It performed better than younger physicians without specialization and ophthalmology residents.
Many problems regarding the ways in which learning language models (LLMs) can be of use to society in various fields, such as the medical field, are being raised as the development of LLMs continues. According to the Financial Times, a recent study conducted by the School of Clinical Medicine at the University of Cambridge discovered that OpenAI’s GPT-4 performed nearly as well as specialists in the area when it came to an evaluation of ophthalmology.

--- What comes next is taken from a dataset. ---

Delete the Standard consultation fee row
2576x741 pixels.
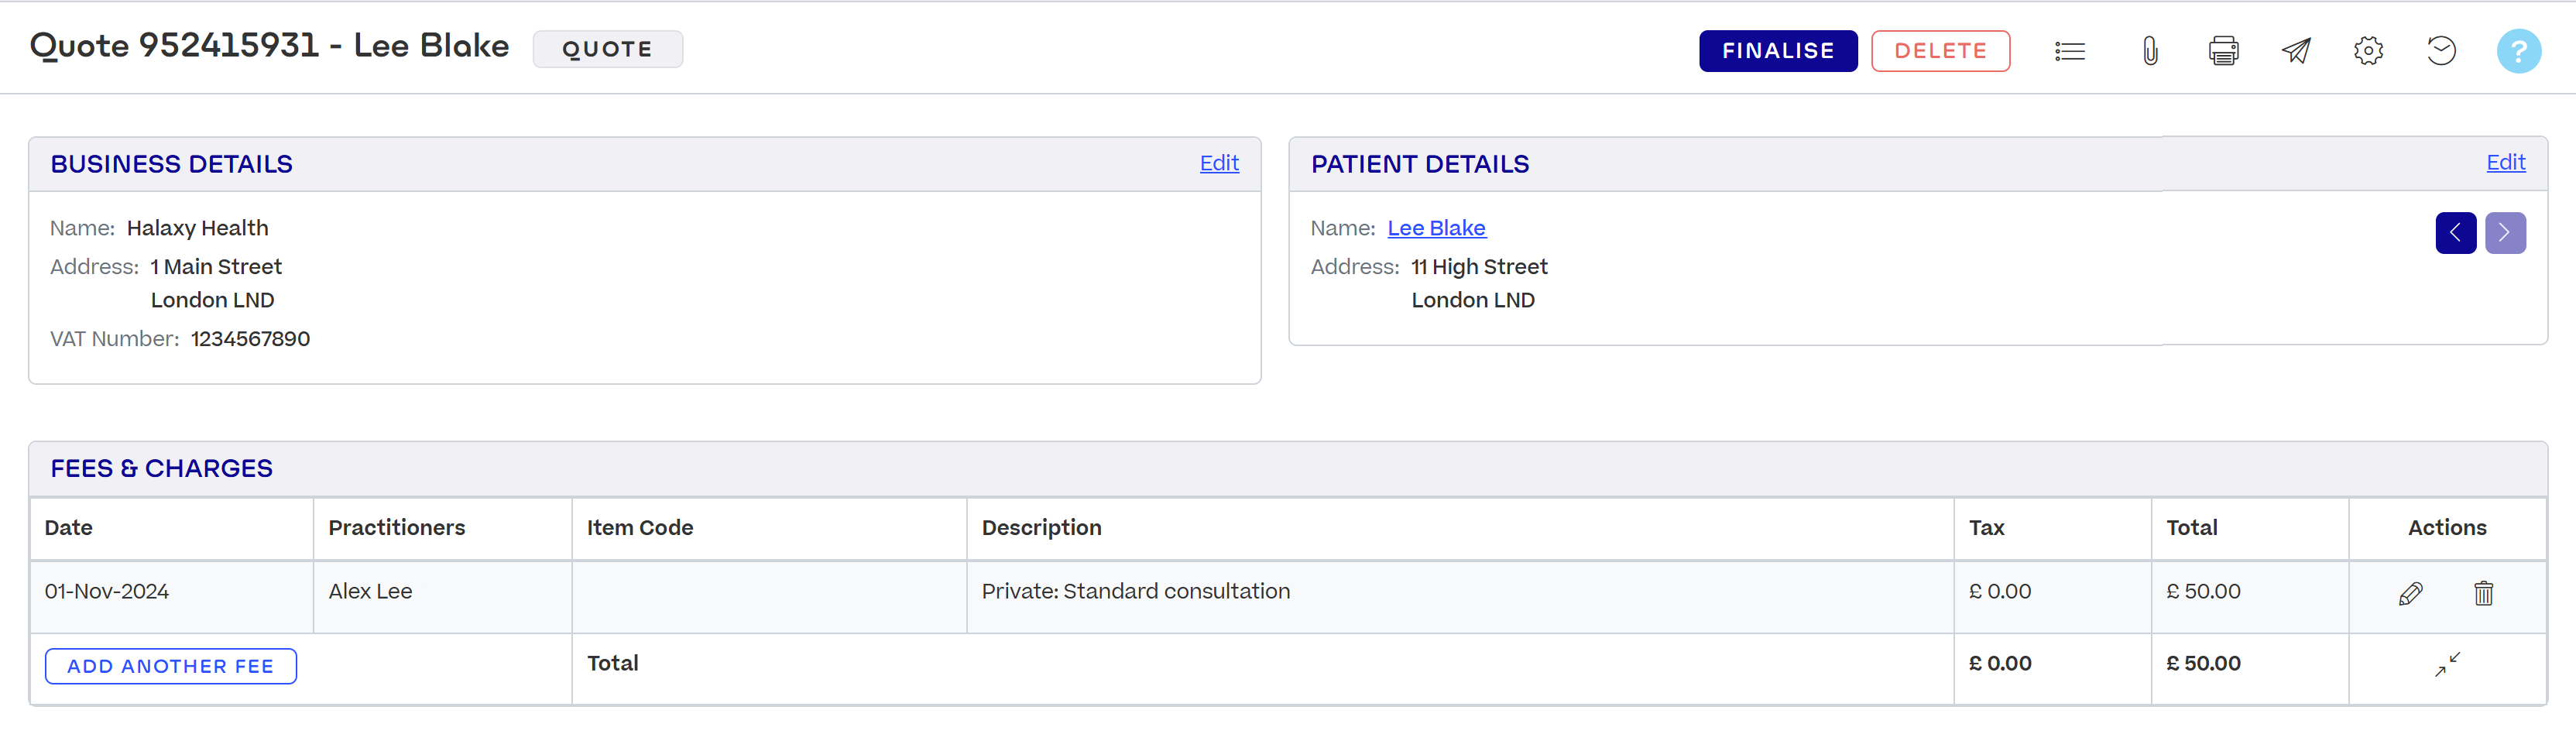[2483, 594]
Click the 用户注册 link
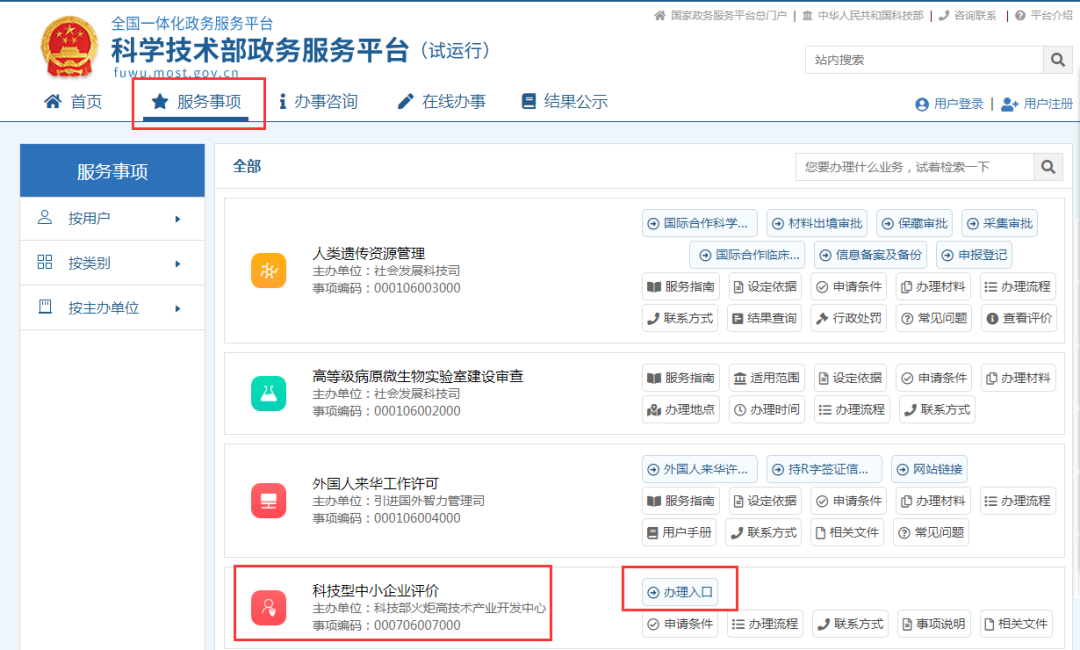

The LLM, its predecessor GPT-3.5, Google’s PaLM 2, and Meta’s LLaMA were all put through a series of 87 multiple-choice questions in the research study that was published in the journal PLOS Digital Health. Five ophthalmologists with extensive experience, three ophthalmologists in training, and two junior doctors with no specialized training were all given the same mock exam. The questions were taken from a textbook that covers a wide range of topics, including light sensitivity and lesions, and were used to test trainees. Based on the fact that the contents are not accessible to the general public, the researchers conclude that LLMs could not have been trained on them in the past. Three opportunities were provided to ChatGPT, which was equipped with either GPT-4 or GPT-3.5, to provide a definitive response; otherwise, its response was designated as null.
With sixty of the eighty-seven questions correctly answered, GPT-4 had a higher score than the trainees and young doctors surveyed. Despite the fact that this was much higher than the average of 37 accurate answers that junior doctors had, it was just a few points higher than the average of 59.7 that the three trainees had. With the exception of one specialist ophthalmologist who was only able to correctly answer 56 questions, the five of them had an average score of 66.4 right answers, which was higher than the machine. PaLM 2 had a score of 49, whereas GPT-3.5 received a score of 42. The lowest score was received by LLaMa, which was 28, placing her below the younger doctors. Most notably, these trials took place in the middle of 2023.
Although there is the possibility that these results will be beneficial, there are also a significant number of hazards and concerns. Researchers pointed out that the study only included a limited number of questions, particularly in some categories, which indicates that the actual results could be different from what was expected. In addition, LLMs have a propensity to “hallucinate” or think things that are not true. That is one thing if the fact in question is inconsequential, but it is an entirely different matter to assert that there is a cataract or cancer. It is also the case that the systems lack nuance, which creates additional potential for inaccuracy. This is like the situation in many instances where LLM is used.